┌─ PASSAGE DU DOCUMENT

Car, ce dont nous parlons avec le « meilleur de soi », c’est aussi de vitalité.
Lorsqu’on a trouvé son « truc », on est tellement dedans que l’on a soudain moins besoin d’heures de sommeil, on a davantage d’énergie. L’essence créatrice, c’est d’abord une sensation: je me sens dans mon monde, dans ma force, porté dans mon enthousiasme, je me sens une ferveur, une passion. ça devrait être notre façon naturelle de vivre.
Comment se reconnecter à ça?
* Lorsqu’on a perdu le contact avec ses talents, avec ses dons, il faut vraiment se permettre des longs temps de repos, de rêveries, où l’on va pouvoir se demander: « Qu’est-ce qui me fait vibrer? Qu’est-ce qui me donne le goût de vivre? »

└─
┌─ DONNÉES FOURNIES

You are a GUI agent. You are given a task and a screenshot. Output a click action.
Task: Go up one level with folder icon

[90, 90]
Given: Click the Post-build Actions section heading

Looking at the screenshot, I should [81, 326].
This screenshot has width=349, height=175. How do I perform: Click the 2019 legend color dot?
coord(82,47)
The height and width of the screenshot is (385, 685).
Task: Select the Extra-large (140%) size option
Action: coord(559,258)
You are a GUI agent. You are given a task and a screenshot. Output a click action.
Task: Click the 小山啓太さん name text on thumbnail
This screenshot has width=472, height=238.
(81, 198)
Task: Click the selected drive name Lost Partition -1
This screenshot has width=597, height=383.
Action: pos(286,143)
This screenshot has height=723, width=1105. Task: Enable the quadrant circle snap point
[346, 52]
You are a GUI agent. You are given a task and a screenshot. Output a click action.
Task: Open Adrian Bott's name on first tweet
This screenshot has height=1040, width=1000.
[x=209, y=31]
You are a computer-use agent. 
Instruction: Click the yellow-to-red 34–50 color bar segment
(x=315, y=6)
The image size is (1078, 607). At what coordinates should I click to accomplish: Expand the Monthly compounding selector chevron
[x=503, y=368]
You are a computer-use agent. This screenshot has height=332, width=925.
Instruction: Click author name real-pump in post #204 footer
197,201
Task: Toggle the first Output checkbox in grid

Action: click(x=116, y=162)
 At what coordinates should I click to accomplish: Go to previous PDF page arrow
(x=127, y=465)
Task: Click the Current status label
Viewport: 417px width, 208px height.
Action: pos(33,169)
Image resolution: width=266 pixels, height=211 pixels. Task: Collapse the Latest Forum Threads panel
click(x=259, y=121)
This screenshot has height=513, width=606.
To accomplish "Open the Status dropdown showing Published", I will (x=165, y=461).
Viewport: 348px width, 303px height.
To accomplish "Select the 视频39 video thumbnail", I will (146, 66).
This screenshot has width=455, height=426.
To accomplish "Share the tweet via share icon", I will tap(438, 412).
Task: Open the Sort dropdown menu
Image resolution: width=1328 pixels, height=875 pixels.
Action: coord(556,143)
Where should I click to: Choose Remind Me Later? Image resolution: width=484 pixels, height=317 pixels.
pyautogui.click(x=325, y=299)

└─

▶ _CONSIGNE 1_
D'après le passage sur le meilleur de soi, de quoi a-t-on soudain moins besoin lorsqu'on a trouvé son « truc » ?
▶ _CONSIGNE 2_
Dans le passage sur le meilleur de soi, substituez « ardeur » à « passion » en reprenant le texte entre « Lorsqu’on a trouvé » et « reconnecter à ça? », bornes incluses.
▶ _CONSIGNE 3_
Poursuivez le passage sur la vitalité et le meilleur de soi à partir de l'endroit où il s'arrête.

▶ _RÉPONSE 1_
D'heures de sommeil.

▶ _RÉPONSE 2_
Lorsqu’on a trouvé son « truc », on est tellement dedans que l’on a soudain moins besoin d’heures de sommeil, on a davantage d’énergie. L’essence créatrice, c’est d’abord une sensation: je me sens dans mon monde, dans ma force, porté dans mon enthousiasme, je me sens une ferveur, une ardeur. ça devrait être notre façon naturelle de vivre.
Comment se reconnecter à ça?

▶ _RÉPONSE 3_
Peu importe le résultat, peu importe ce que les autres en pensent… Des réponses d’abord très générales, très vagues, vont alors monter en soi: « ce qui me plaît, c’est le bois, la pierre, le plein air… » Trop souvent, on veut tout de suite concrétiser, or c’est une erreur. Il faut d’abord que je rêve longtemps. Que je rêve éveillé à ce qui me plairait. Je mets de la musique, je prends un bon verre de vin, et je me dis: « Tiens, si je me laissais aller, que je lâchais tout, il n’y a pas de limites, dans quelle direction aimerais-je aller? »
Oui, et à envisager mille pistes insoupçonnées. Si quelqu’un se dit: « J’aime l’enseignement », en réalité, il y a d’innombrables façons d’enseigner.
On peut être enseignant dans une école, mais on peut aussi donner des conférences, des formations pour adultes, écrire des livres, apprendre le jardinage à ses petits-enfants… Avant de se dire: « je veux être ceci », il est très important de se demander: « Qu’est-ce qui m’attire? Que font les gens que j’admire? » Après avoir écouté les mille intuitions qui montent en moi, tranquillement, je pourrai me laisser aller à concrétiser.
Comment y parvenir?
En me demandant d’abord: « Quel va être mon premier pas? »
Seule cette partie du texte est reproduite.